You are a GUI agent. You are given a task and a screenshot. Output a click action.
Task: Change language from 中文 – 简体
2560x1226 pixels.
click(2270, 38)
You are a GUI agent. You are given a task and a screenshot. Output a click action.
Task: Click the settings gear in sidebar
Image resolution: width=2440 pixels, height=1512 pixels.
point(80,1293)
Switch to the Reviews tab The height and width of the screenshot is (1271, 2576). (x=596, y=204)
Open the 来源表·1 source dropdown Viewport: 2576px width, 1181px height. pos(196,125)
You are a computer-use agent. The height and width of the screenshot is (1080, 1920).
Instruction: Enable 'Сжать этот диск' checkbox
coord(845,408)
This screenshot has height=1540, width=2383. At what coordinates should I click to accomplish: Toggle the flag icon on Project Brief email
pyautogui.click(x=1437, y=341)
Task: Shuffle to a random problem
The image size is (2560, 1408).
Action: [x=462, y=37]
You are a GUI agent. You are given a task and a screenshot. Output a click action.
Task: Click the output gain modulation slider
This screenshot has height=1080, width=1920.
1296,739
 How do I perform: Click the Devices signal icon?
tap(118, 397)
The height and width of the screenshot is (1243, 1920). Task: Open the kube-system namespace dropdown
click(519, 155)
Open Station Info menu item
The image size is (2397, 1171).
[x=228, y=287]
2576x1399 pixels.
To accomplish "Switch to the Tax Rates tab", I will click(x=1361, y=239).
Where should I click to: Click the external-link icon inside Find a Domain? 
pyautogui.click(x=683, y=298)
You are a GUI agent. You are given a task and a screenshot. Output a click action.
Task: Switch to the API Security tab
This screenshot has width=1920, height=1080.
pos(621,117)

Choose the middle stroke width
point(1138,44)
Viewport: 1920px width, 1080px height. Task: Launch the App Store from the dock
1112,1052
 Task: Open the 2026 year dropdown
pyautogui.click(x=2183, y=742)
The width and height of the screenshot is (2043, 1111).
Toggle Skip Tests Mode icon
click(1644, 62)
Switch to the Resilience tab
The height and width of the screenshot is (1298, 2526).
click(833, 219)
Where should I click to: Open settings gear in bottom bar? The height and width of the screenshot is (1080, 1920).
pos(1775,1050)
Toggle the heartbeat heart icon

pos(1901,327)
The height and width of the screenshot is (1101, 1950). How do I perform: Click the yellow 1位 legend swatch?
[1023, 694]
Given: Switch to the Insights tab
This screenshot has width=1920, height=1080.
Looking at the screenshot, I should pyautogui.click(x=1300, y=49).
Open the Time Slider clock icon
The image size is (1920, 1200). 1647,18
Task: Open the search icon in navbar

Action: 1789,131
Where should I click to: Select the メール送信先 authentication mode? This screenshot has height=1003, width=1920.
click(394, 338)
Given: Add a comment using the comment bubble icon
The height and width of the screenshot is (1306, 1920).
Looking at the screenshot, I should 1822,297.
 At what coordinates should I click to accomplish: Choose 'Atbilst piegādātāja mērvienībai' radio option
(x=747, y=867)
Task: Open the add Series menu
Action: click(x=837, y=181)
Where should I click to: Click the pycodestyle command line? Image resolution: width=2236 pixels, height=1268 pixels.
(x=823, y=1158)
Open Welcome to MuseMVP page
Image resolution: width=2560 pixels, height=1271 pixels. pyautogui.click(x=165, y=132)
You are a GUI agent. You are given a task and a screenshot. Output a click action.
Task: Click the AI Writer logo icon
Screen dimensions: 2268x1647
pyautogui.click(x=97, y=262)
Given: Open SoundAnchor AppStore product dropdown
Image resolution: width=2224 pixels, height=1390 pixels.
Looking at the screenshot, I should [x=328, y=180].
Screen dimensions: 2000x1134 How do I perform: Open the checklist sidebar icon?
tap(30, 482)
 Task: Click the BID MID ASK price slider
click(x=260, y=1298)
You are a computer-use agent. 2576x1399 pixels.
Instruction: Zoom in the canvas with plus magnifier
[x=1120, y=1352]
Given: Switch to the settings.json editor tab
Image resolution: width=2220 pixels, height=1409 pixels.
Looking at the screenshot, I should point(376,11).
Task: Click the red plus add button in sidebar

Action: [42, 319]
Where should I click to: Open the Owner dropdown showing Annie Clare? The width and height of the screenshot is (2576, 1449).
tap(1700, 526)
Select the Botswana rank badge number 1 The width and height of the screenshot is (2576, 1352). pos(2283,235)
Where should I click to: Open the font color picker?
---------------
> _Work request_
Would you please output every record again, exactly?

> _Solution for this exercise_
You are a GUI agent. You are given a task and a screenshot. Output a click action.
Task: Change language from 中文 – 简体
2560x1226 pixels.
click(2270, 38)
You are a GUI agent. You are given a task and a screenshot. Output a click action.
Task: Click the settings gear in sidebar
Image resolution: width=2440 pixels, height=1512 pixels.
point(80,1293)
Switch to the Reviews tab The height and width of the screenshot is (1271, 2576). (x=596, y=204)
Open the 来源表·1 source dropdown Viewport: 2576px width, 1181px height. pos(196,125)
You are a computer-use agent. The height and width of the screenshot is (1080, 1920).
Instruction: Enable 'Сжать этот диск' checkbox
coord(845,408)
This screenshot has height=1540, width=2383. At what coordinates should I click to accomplish: Toggle the flag icon on Project Brief email
pyautogui.click(x=1437, y=341)
Task: Shuffle to a random problem
The image size is (2560, 1408).
Action: [x=462, y=37]
You are a GUI agent. You are given a task and a screenshot. Output a click action.
Task: Click the output gain modulation slider
This screenshot has height=1080, width=1920.
1296,739
 How do I perform: Click the Devices signal icon?
tap(118, 397)
The height and width of the screenshot is (1243, 1920). Task: Open the kube-system namespace dropdown
click(519, 155)
Open Station Info menu item
The image size is (2397, 1171).
[x=228, y=287]
2576x1399 pixels.
To accomplish "Switch to the Tax Rates tab", I will click(x=1361, y=239).
Where should I click to: Click the external-link icon inside Find a Domain? 
pyautogui.click(x=683, y=298)
You are a GUI agent. You are given a task and a screenshot. Output a click action.
Task: Switch to the API Security tab
This screenshot has width=1920, height=1080.
pos(621,117)

Choose the middle stroke width
point(1138,44)
Viewport: 1920px width, 1080px height. Task: Launch the App Store from the dock
1112,1052
 Task: Open the 2026 year dropdown
pyautogui.click(x=2183, y=742)
The width and height of the screenshot is (2043, 1111).
Toggle Skip Tests Mode icon
click(1644, 62)
Switch to the Resilience tab
The height and width of the screenshot is (1298, 2526).
click(833, 219)
Where should I click to: Open settings gear in bottom bar? The height and width of the screenshot is (1080, 1920).
pos(1775,1050)
Toggle the heartbeat heart icon

pos(1901,327)
The height and width of the screenshot is (1101, 1950). How do I perform: Click the yellow 1位 legend swatch?
[1023, 694]
Given: Switch to the Insights tab
This screenshot has width=1920, height=1080.
Looking at the screenshot, I should pyautogui.click(x=1300, y=49).
Open the Time Slider clock icon
The image size is (1920, 1200). 1647,18
Task: Open the search icon in navbar

Action: 1789,131
Where should I click to: Select the メール送信先 authentication mode? This screenshot has height=1003, width=1920.
click(394, 338)
Given: Add a comment using the comment bubble icon
The height and width of the screenshot is (1306, 1920).
Looking at the screenshot, I should 1822,297.
 At what coordinates should I click to accomplish: Choose 'Atbilst piegādātāja mērvienībai' radio option
(x=747, y=867)
Task: Open the add Series menu
Action: click(x=837, y=181)
Where should I click to: Click the pycodestyle command line? Image resolution: width=2236 pixels, height=1268 pixels.
(x=823, y=1158)
Open Welcome to MuseMVP page
Image resolution: width=2560 pixels, height=1271 pixels. pyautogui.click(x=165, y=132)
You are a GUI agent. You are given a task and a screenshot. Output a click action.
Task: Click the AI Writer logo icon
Screen dimensions: 2268x1647
pyautogui.click(x=97, y=262)
Given: Open SoundAnchor AppStore product dropdown
Image resolution: width=2224 pixels, height=1390 pixels.
Looking at the screenshot, I should [x=328, y=180].
Screen dimensions: 2000x1134 How do I perform: Open the checklist sidebar icon?
tap(30, 482)
 Task: Click the BID MID ASK price slider
click(x=260, y=1298)
You are a computer-use agent. 2576x1399 pixels.
Instruction: Zoom in the canvas with plus magnifier
[x=1120, y=1352]
Given: Switch to the settings.json editor tab
Image resolution: width=2220 pixels, height=1409 pixels.
Looking at the screenshot, I should point(376,11).
Task: Click the red plus add button in sidebar

Action: [42, 319]
Where should I click to: Open the Owner dropdown showing Annie Clare? The width and height of the screenshot is (2576, 1449).
tap(1700, 526)
Select the Botswana rank badge number 1 The width and height of the screenshot is (2576, 1352). pos(2283,235)
Where should I click to: Open the font color picker?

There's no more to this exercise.